:: SELECTED PASSAGE

With Council’s 8-1 vote in the early hours of Wednesday morning, Boulder will expand lethal and nonlethal control of prairie dogs on 967 acres of irrigated agricultural land north of Jay Road and west of the Diagonal.
Council member Mirabai Nagle was the lone dissenting vote, speaking passionately against the plan to kill thousands of prairie dogs and at times tearing up.
But the vote was a relief to members of Health Ecosystems & Agricultural Lands, a group that supports prairie dog mitigation on agricultural lands in Boulder.
Elizabeth Black said she’s hopeful the decision will lead to the restoration of irrigated agricultural lands that have become unusable because of prairie dog colonies. Many of the fields slated for lethal removal will be used for growing hay and grazing animals, she said.
“Water is so precious here in the West and land with water on it is the only place we can grow food, and I just think it’s very precious land and I’m glad that it will be restored and go back to food production,” she said.
Starting in 2021, the plan calls for 900 to 1,200 prairie dogs to be relocated to other areas and 3,000 to 6,000 prairie dogs to be killed every year using “in-burrow humane lethal control” such as carbon monoxide.

::::
:: DATA SHOWN

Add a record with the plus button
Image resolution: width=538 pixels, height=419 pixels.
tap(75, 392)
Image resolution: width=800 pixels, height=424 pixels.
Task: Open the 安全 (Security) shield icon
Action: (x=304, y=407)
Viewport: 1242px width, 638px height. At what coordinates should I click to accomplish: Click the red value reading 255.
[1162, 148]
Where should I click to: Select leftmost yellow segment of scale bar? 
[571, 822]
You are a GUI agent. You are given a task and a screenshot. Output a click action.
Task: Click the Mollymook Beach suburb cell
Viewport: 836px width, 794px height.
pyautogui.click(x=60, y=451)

::::
:: DATA SHOWN

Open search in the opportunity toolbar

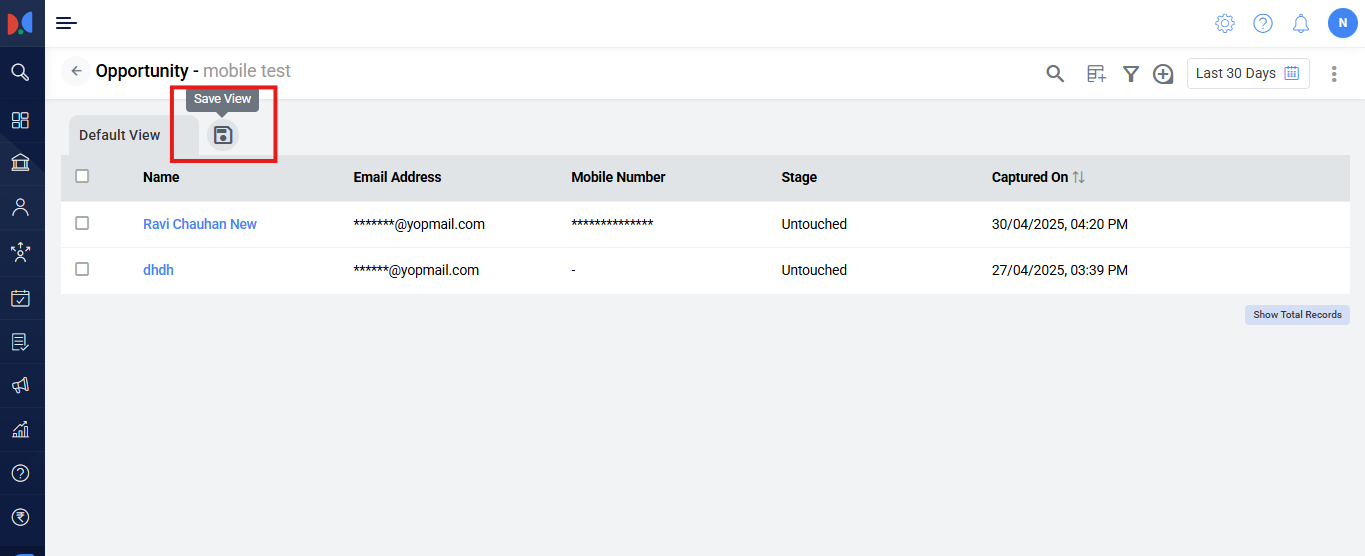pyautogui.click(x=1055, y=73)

::::

» ACTIVITIES:
(a) In the passage on Boulder's prairie dog plan, what was the council's vote count?
(b) Print the part of the prairie dog article from "Elizabeth Black said" to "as carbon monoxide.".
(c) Translate this sentence from the prairie dog article into Spanish: "But the vote was a relief to members of Health Ecosystems & Agricultural Lands, a group that supports prairie dog mitigation on agricultural lands in Boulder."

» RESPONSE LIST:
(a) 8-1

(b)
Elizabeth Black said she’s hopeful the decision will lead to the restoration of irrigated agricultural lands that have become unusable because of prairie dog colonies. Many of the fields slated for lethal removal will be used for growing hay and grazing animals, she said.
“Water is so precious here in the West and land with water on it is the only place we can grow food, and I just think it’s very precious land and I’m glad that it will be restored and go back to food production,” she said.
Starting in 2021, the plan calls for 900 to 1,200 prairie dogs to be relocated to other areas and 3,000 to 6,000 prairie dogs to be killed every year using “in-burrow humane lethal control” such as carbon monoxide.

(c) Pero la votación fue un alivio para los miembros de Health Ecosystems & Agricultural Lands, un grupo que apoya la mitigación de los perritos de la pradera en las tierras agrícolas de Boulder.